Posters
Data integration: key to improve decision-making process in refractive surgery preoperative evaluation
Poster Details
First Author: J. Lyra BRAZIL
Co Author(s): G. Ribeiro A. Machado R. Ambrosio Jr I. Ramos
Abstract Details
Purpose:
This video presents a new software based on artificial intelligence that gathered clinical (age, flap and ablation depth) and tomographic data to improve refractive surgery screening.
Setting:
Advances in corneal tomography provided important data to aid refractive surgeons in their screening process. However, the amount of information makes parameters interpretation a major challenge.
Methods:
It was used a pre-operative exams data of 266 patients that underwent LASIK with at least 2 years stable follow-up, and 58 normal preoperative exams of patients who developed post-LASIK ectasia. It was included tomographic and refractive parameters in the construction of computational models, which were based on machine learning techniques and selection of parameters such as linear regression, neural networks and genetic algorithms.

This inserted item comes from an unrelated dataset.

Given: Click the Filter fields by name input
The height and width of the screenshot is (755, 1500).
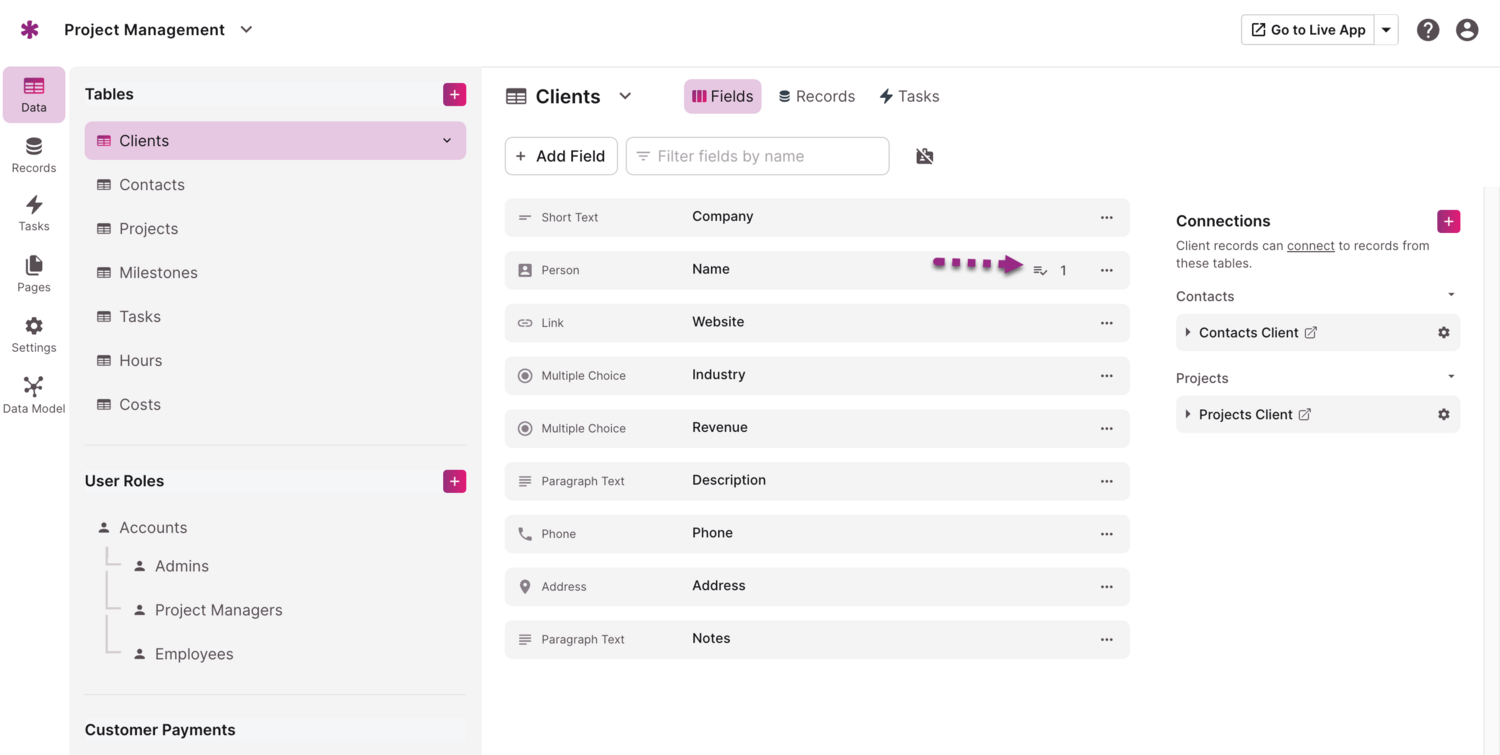Looking at the screenshot, I should [757, 156].
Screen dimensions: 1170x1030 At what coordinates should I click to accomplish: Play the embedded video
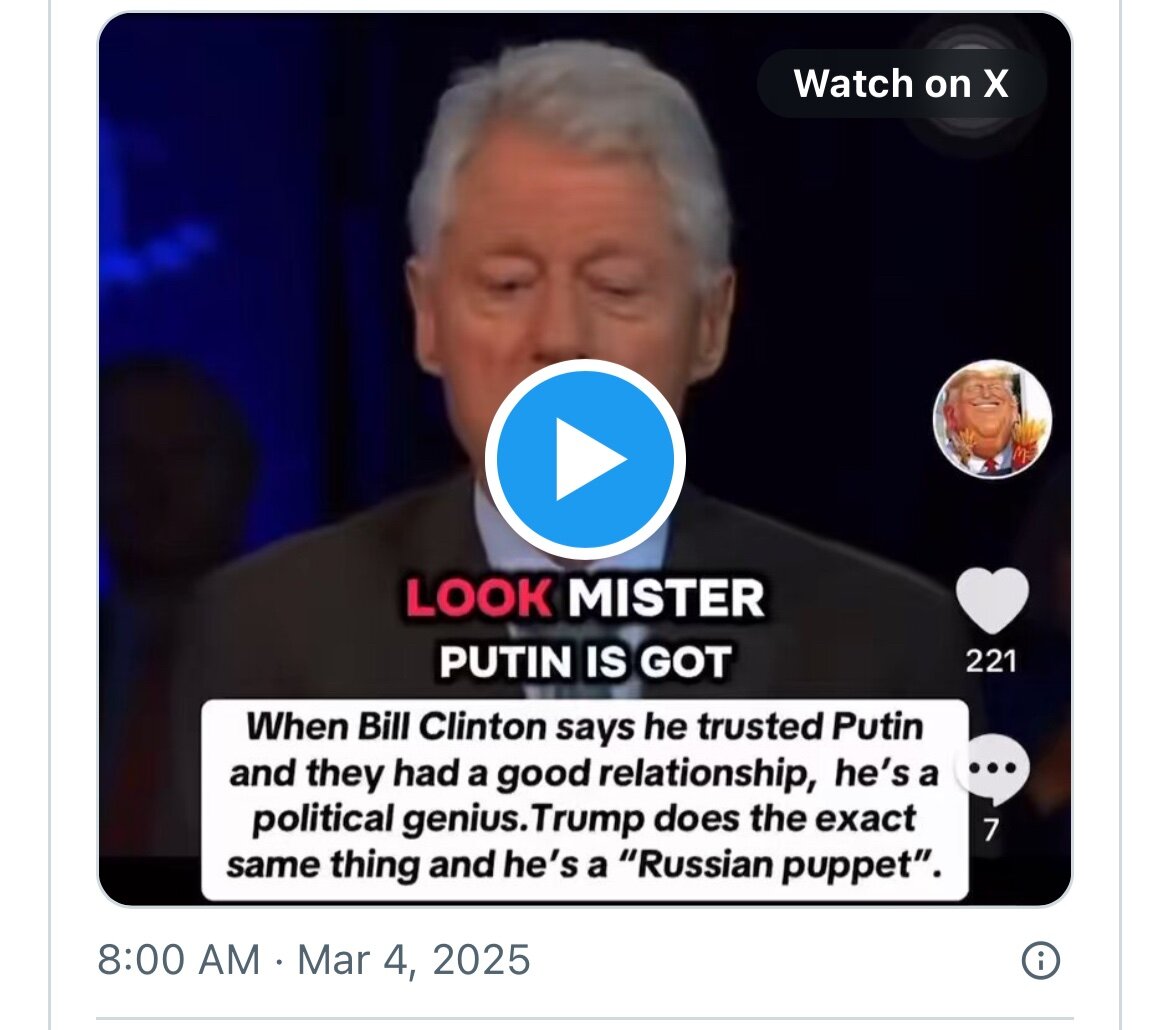585,459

The results of sensitivity and specificity of the developed models were calculated and compared using ROC curves (Receiver Operating Characteristic Curve) and their respective areas under the curve (Area Under the Curve- AUC).
Results:
The best result was found using a logistic regression by combining 3 tomographic parameters ( IHD Point Thinnest and BAD D ) and 2 clinical parameters ( Flap thickness and depth of ablation ), reaching a sensitivity of 93.1 % , a specificity of 91.0 % and an Area Under the ROC Curve ( AUC) of 0.981 .
Conclusions:
The use of machine learning and selection techniques optimized screening for susceptibility of corneal ectasia in refractive surgery preoperative exams , allowing a safer surgical indication and more accurate results.
Financial Disclosure:
One or more of the authors receives nonNONEmonetary benefits from a company producing, developing or supplying the product or procedure presented.